BORDEAUX CONFIDENTIEL

Arthur Cruz

LES ARTISTES

Arthur Cruz est un peintre qui travaille exclusivement en noir et blanc. Pas un effet de style, un parti pris radical. Il en fait, depuis ses premières toiles, la grammaire entière de son œuvre. À Bordeaux, on l'a découvert au fil des expositions et des passages en galerie, et on n'a plus vraiment réussi à l'oublier.

Son style ?

Arthur Cruz peint le réel comme on l'écoute attentivement. Il enlève la couleur, il enlève le bruit, il garde la lumière. Et c'est cette lumière qui devient le sujet de la toile autant que ce qu'elle éclaire. Le rendu tire vers une hyperréalité presque photographique, mais reste de la peinture, lente, patiente, têtue. Tu te tiens devant une œuvre, tu crois reconnaître la précision d'un cliché, et tu réalises que tout a été posé au pinceau, geste après geste.

La référence à Caravage revient souvent dans les textes qui accompagnent son travail, et elle n'est pas usurpée. Même tension entre obscurité dense et clarté soudaine, même mise à nu des figures par la lumière, même capacité à transformer un fragment de quotidien en scène quasi théâtrale. Sauf que chez Cruz, il n'y a ni saint ni martyre. Il y a de l'ordinaire, des objets familiers, des présences discrètes, des fragments d'intérieurs. Et c'est précisément cet ordinaire qu'il cherche à rendre à nouveau visible.

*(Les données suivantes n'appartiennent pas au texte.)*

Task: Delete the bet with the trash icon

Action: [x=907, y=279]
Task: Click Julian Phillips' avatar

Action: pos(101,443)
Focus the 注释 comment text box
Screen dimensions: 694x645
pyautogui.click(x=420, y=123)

Ce que l'on aime chez lui ?

Ce qui frappe en premier, c'est la rigueur. Cruz ne cède rien : pas de couleur pour faire joli, pas de format spectaculaire pour impressionner, pas de geste rapide pour signer. Le travail est exigeant, méthodique, presque silencieux. Et c'est cette discipline qui finit par produire de la puissance.

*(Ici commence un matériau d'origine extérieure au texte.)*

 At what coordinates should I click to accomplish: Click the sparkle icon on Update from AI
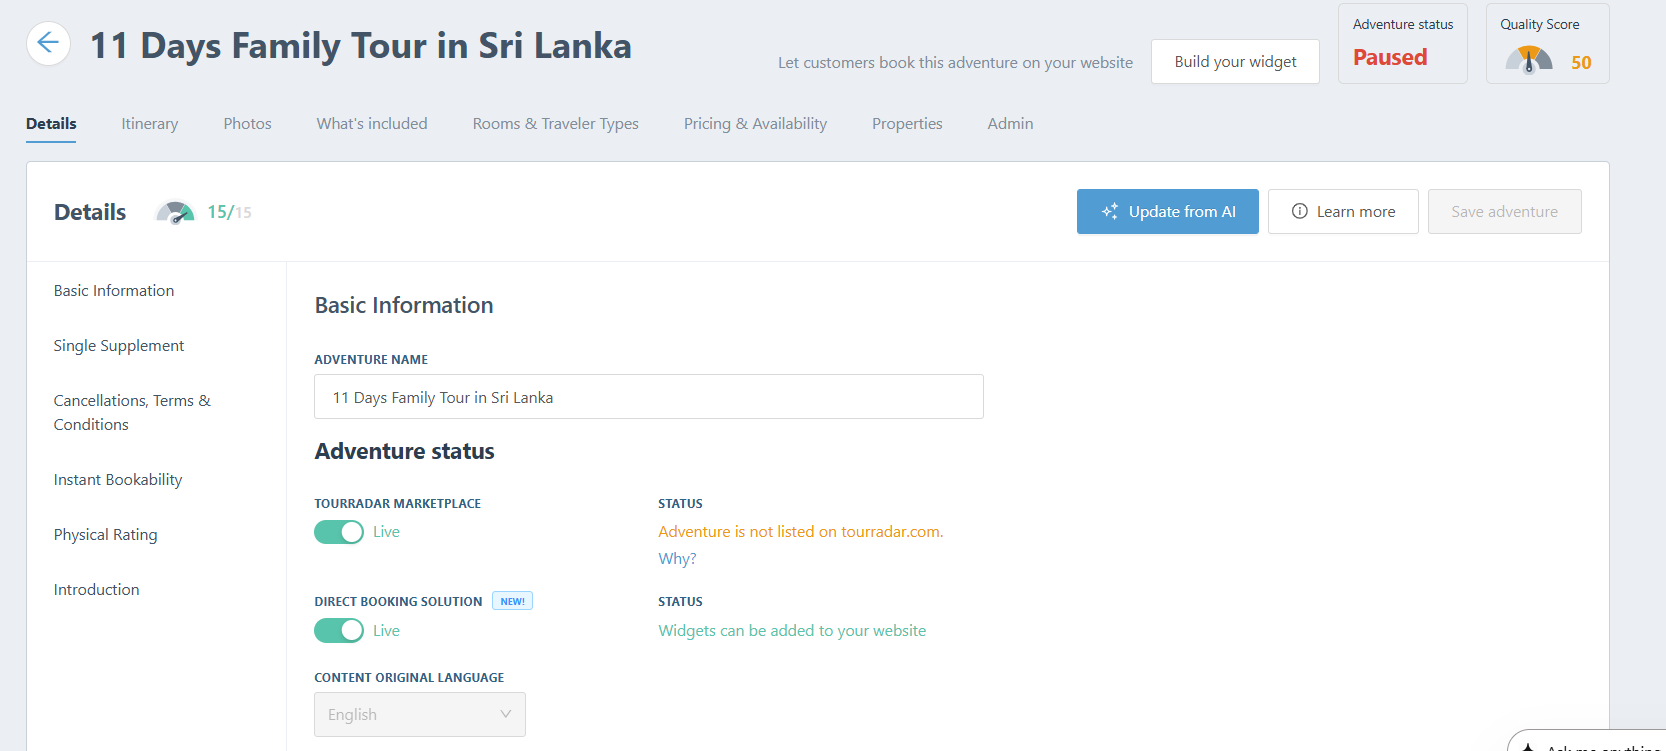[1110, 212]
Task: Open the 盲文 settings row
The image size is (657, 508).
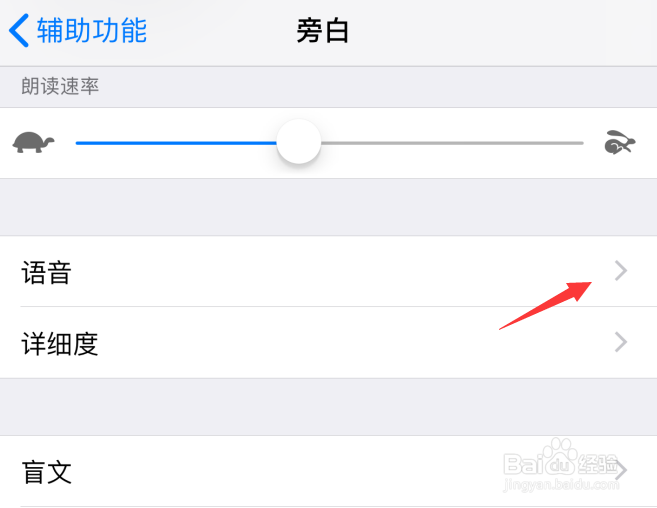Action: [328, 471]
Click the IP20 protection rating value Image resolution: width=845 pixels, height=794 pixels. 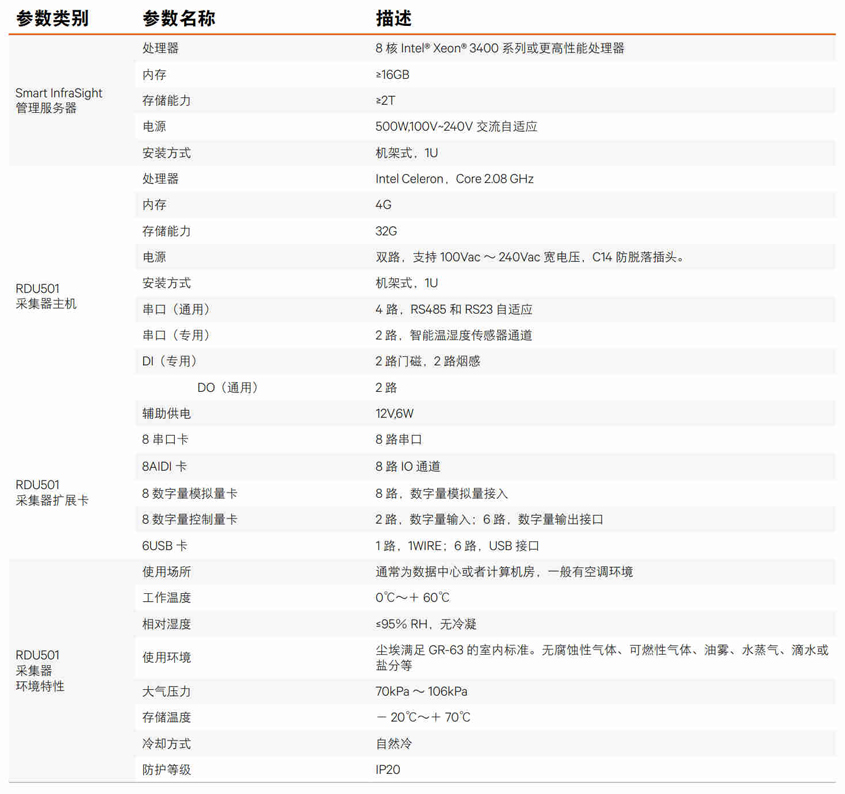388,770
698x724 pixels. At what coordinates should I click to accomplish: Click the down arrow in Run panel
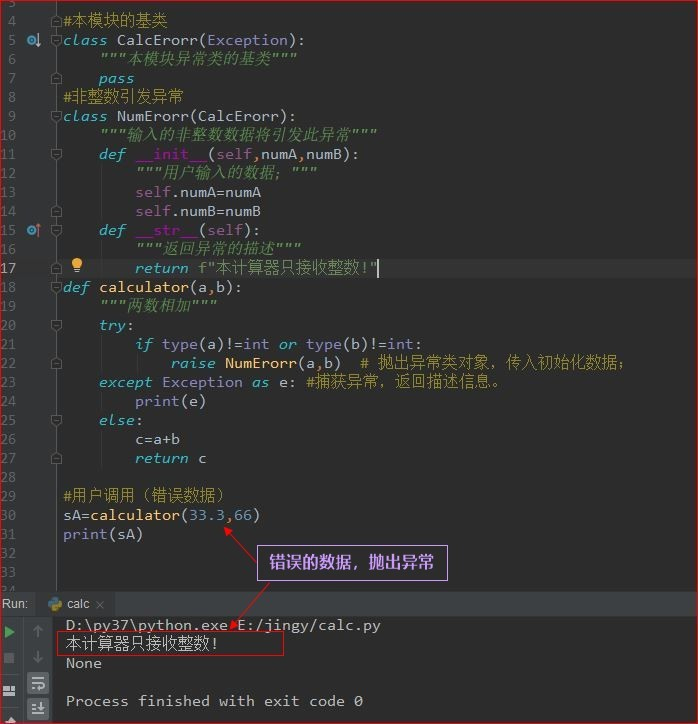tap(38, 657)
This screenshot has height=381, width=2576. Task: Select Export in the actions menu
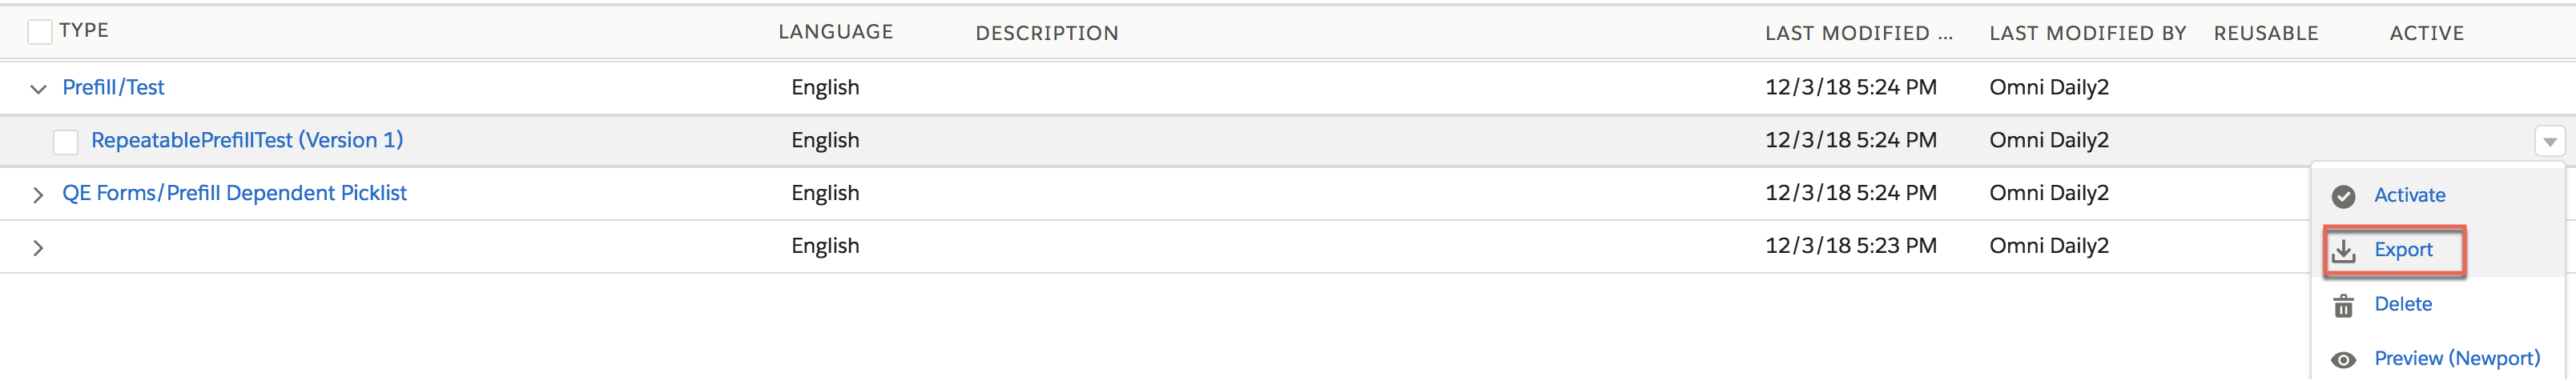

On aime aussi son rapport au regard. Sa peinture ne cherche pas à attirer l'œil, elle cherche à le rééduquer. Elle te ralentit. Elle te demande de t'arrêter, de regarder vraiment, de revenir une seconde fois. Devant une toile de Cruz, tu ne consommes pas une image, tu la traverses. Et tu en sors avec une présence, parfois sourde, qui ne te quitte plus tout de suite.

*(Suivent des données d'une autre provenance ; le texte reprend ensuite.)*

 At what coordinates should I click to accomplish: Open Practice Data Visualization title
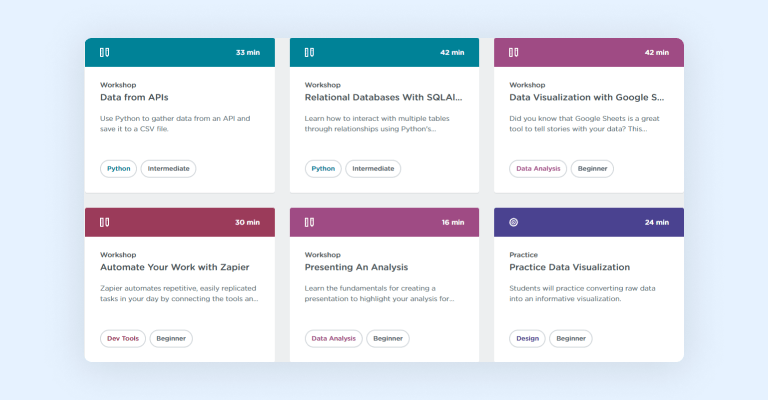(569, 267)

Enfin, il y a cette manière de glorifier l'ordinaire sans le forcer. Pas de pathos, pas de mise en scène appuyée. Juste une attention rare portée à ce que les autres regardent sans voir. Dans une époque saturée d'images en couleur, à fort contraste et à fort volume, le noir et blanc lent d'Arthur Cruz est presque un acte politique.

Où le voir ?

Du 6 au 24 mai 2026, Arthur Cruz pose son noir et blanc à la Galerie Magnetic, rue du Faubourg des Arts, pour son exposition personnelle « Paradis Perdus ». Vernissage mercredi 6 mai, de 19h à 22h, entrée libre. C'est, à notre avis, le meilleur moment pour découvrir son travail en vrai, à grande échelle, dans les conditions où il prend toute sa mesure.